On 3/28/2024 1:04 PM, Kuogee Hsieh wrote:
For internal HPD case, hpd_event_thread is created to handle HPD
interrupts generated by HPD block of DP controller. It converts
HPD interrupts into events and executed them under hpd_event_thread
context. For external HPD case, HPD events is delivered by way of
dp_bridge_hpd_notify() under thread context. Since they are executed
under thread context already, there is no reason to hand over those
events to hpd_event_thread. Hence dp_hpd_plug_handle() and
dp_hpd_unplug_hanlde() are called directly at dp_bridge_hpd_notify().

Signed-off-by: Kuogee Hsieh <quic_khsieh@xxxxxxxxxxx>
---
drivers/gpu/drm/msm/dp/dp_display.c | 5 +++--
1 file changed, 3 insertions(+), 2 deletions(-)


Fixes: 542b37efc20e ("drm/msm/dp: Implement hpd_notify()")

Is this a bug fix or an optimization? The commit text doesn't tell me.


I would say both.

optimization as it avoids the need to go through the hpd_event thread
processing.

bug fix because once you go through the hpd event thread processing it
exposes and often breaks the already fragile hpd handling state machine
which can be avoided in this case.

Please add a description for the particular issue that was observed
and how it is fixed by the patch.

Otherwise consider there to be an implicit NAK for all HPD-related
patches unless it is a series that moves link training to the enable
path and drops the HPD state machine completely.

I really mean it. We should stop beating a dead horse unless there is
a grave bug that must be fixed.


I think the commit message is explaining the issue well enough.

This was not fixing any issue we saw to explain you the exact scenario
of things which happened but this is just from code walkthrough.

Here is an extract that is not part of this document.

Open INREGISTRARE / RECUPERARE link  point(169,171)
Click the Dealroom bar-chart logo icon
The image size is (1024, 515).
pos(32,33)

Like kuogee wrote, hpd event thread was there so handle events coming
out of the hpd_isr for internal hpd cases. For the hpd_notify coming
from pmic_glink or any other extnernal hpd cases, there is no need to
put this through the hpd event thread because this will only make things
worse of exposing the race conditions of the state machine.

Moving link training to enable and removal of hpd event thread will be
worked on but delaying obvious things we can fix does not make sense.

From the commit message this feels like an optimisation rather than a
fix. And granted the fragility of the HPD state machine, I'd prefer to
stay away from optimisations. As far as I understood from the history
of the last revert, we'd better make sure that HPD handling goes only
through the HPD event thread.


I think you are mixing the two. We tried to send the events through DRM's hpd_notify which ended up in a bad way and btw, thats still not resolved even though I have seen reports that things are fine with the revert, we are consistently able to see us ending up in a disconnected state with all the reverts and fixes in our x1e80100 DP setup.

I plan to investigate that issue properly in the next week and try to make some sense of it all.

In fact, this patch is removing one more user of the hpd event thread which is the direction in which we all want to head towards.

On whether this is an optimization or a bug fix. I think by avoiding hpd event thread (which should have never been used for hpd_notify updates, hence a bug) we are avoiding the possibility of more race conditions.

So, this has my R-b and it holds. Upto you.